- _INPUT FOR THIS TASK_
= = = =
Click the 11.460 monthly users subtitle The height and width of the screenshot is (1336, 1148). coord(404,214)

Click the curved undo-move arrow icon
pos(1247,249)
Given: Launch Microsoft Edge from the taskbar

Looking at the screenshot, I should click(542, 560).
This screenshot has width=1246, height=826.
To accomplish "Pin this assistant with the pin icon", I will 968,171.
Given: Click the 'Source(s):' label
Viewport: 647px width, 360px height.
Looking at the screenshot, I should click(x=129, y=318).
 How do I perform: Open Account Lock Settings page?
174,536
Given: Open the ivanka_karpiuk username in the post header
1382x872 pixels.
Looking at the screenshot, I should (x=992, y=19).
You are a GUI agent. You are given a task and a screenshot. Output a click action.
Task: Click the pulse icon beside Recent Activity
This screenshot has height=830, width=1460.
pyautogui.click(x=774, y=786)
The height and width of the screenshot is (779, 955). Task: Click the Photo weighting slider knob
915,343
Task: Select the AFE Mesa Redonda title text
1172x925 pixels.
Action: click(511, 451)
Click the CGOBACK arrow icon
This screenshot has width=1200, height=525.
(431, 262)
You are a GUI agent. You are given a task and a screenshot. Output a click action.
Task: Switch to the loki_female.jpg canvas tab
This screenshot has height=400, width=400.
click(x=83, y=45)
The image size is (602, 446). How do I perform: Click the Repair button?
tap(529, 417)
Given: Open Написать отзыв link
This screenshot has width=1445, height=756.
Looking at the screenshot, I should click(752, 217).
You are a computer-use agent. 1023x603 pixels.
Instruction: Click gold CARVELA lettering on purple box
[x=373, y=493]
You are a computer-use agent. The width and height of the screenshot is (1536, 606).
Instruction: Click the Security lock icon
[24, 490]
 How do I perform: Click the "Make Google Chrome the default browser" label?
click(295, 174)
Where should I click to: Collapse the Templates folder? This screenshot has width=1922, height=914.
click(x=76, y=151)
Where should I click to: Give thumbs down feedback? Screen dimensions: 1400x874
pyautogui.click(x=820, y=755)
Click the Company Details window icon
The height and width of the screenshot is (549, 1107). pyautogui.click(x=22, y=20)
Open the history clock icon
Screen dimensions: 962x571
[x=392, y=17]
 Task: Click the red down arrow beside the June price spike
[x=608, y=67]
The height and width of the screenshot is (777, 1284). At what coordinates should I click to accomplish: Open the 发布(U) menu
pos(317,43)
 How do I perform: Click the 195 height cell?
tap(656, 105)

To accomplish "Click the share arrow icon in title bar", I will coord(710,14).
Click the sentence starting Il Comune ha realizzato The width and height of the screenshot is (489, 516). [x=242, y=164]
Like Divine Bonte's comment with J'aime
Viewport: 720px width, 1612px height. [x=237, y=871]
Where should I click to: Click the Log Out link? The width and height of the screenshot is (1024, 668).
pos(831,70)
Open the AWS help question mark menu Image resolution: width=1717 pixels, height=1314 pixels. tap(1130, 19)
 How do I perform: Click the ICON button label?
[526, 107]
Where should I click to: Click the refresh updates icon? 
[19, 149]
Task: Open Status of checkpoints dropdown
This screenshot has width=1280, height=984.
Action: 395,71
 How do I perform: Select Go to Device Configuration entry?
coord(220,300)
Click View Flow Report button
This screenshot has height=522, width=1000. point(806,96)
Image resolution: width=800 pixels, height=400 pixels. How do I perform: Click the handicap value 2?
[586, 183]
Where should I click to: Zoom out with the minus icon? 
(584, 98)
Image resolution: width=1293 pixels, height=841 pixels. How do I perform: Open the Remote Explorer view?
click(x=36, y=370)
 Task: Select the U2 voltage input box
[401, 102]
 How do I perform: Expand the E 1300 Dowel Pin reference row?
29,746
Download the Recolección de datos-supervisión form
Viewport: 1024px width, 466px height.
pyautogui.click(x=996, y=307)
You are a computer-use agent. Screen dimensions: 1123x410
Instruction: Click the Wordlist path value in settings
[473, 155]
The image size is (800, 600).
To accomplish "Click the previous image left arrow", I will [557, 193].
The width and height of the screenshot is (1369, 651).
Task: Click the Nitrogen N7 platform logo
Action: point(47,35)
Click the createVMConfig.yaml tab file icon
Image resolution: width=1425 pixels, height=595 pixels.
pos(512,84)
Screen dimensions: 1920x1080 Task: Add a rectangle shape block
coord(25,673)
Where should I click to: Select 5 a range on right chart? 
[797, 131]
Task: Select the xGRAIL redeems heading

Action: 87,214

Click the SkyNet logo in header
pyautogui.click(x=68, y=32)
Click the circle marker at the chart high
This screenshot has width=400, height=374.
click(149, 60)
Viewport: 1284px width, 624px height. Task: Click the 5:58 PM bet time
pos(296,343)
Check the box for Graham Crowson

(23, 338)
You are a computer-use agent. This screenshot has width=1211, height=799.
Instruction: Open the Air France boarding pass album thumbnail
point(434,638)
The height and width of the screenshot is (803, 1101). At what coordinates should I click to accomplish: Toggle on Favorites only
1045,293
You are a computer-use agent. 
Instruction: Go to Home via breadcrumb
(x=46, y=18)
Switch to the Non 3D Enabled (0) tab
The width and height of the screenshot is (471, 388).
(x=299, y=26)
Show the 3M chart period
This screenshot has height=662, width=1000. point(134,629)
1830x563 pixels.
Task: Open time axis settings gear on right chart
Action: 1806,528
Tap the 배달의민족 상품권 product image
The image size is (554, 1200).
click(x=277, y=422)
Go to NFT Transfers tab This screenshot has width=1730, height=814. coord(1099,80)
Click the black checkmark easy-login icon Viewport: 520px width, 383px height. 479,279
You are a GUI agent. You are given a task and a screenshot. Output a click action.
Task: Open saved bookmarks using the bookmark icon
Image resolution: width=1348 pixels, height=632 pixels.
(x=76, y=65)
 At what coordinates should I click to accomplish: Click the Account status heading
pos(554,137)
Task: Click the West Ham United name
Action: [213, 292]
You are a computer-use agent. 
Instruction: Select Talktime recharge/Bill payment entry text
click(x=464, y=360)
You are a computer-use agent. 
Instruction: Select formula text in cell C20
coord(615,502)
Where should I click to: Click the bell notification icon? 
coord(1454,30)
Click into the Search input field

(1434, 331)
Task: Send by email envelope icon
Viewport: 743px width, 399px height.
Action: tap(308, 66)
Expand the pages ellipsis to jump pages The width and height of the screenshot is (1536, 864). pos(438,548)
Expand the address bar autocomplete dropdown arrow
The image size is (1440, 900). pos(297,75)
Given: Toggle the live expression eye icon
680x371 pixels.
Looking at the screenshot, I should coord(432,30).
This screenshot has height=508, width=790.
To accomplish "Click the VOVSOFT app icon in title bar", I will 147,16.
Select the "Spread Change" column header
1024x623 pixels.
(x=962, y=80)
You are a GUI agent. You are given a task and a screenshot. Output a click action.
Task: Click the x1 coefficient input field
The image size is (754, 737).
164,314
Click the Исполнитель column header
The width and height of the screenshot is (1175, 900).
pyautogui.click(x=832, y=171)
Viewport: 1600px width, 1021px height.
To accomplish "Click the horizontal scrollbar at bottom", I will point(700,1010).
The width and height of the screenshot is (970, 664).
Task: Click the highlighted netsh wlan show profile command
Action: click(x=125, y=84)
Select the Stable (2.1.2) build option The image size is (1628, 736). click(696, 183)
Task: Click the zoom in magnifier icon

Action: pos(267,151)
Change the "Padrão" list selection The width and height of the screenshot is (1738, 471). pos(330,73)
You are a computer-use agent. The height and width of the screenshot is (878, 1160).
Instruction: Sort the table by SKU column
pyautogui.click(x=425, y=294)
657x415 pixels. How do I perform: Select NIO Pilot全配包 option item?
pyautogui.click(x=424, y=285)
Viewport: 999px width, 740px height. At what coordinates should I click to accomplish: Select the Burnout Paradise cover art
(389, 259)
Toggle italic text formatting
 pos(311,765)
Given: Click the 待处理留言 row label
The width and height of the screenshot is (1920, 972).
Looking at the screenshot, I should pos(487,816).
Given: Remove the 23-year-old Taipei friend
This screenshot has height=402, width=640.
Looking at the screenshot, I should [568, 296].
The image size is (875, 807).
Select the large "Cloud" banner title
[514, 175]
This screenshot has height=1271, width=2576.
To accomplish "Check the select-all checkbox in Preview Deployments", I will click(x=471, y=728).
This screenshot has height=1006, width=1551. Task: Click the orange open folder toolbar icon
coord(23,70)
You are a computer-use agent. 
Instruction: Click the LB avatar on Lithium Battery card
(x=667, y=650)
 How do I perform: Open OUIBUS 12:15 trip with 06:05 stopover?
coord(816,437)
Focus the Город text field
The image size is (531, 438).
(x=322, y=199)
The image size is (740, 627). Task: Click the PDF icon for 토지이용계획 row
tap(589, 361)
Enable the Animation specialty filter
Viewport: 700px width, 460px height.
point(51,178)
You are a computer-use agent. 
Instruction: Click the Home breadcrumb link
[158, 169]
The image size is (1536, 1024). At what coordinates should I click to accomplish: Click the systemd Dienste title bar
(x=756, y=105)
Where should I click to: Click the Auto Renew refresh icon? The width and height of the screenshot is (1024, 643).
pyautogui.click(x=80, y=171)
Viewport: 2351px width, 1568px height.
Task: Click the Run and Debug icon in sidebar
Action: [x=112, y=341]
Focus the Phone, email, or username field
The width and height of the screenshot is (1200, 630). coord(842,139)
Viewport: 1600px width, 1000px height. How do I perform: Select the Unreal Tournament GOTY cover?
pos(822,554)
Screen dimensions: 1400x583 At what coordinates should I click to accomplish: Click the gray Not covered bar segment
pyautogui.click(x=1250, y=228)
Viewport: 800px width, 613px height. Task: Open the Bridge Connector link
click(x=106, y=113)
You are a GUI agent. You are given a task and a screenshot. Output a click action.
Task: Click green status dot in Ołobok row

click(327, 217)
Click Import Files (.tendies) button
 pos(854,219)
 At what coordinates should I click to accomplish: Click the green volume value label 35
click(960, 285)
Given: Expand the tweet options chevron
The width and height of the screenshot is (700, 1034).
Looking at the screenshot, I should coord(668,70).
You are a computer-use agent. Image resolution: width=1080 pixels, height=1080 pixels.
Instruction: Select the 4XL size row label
= = = =
- _EXERCISE GOAL_
Emit, unaltered, the lines from the top of the listing down through the line that holds "Task: Select the AFE Mesa Redonda title text"; emit nothing else.

- _SOLUTION TO THIS TASK_
Click the 11.460 monthly users subtitle The height and width of the screenshot is (1336, 1148). coord(404,214)

Click the curved undo-move arrow icon
pos(1247,249)
Given: Launch Microsoft Edge from the taskbar

Looking at the screenshot, I should click(542, 560).
This screenshot has width=1246, height=826.
To accomplish "Pin this assistant with the pin icon", I will 968,171.
Given: Click the 'Source(s):' label
Viewport: 647px width, 360px height.
Looking at the screenshot, I should click(x=129, y=318).
 How do I perform: Open Account Lock Settings page?
174,536
Given: Open the ivanka_karpiuk username in the post header
1382x872 pixels.
Looking at the screenshot, I should (x=992, y=19).
You are a GUI agent. You are given a task and a screenshot. Output a click action.
Task: Click the pulse icon beside Recent Activity
This screenshot has height=830, width=1460.
pyautogui.click(x=774, y=786)
The height and width of the screenshot is (779, 955). Task: Click the Photo weighting slider knob
915,343
Task: Select the AFE Mesa Redonda title text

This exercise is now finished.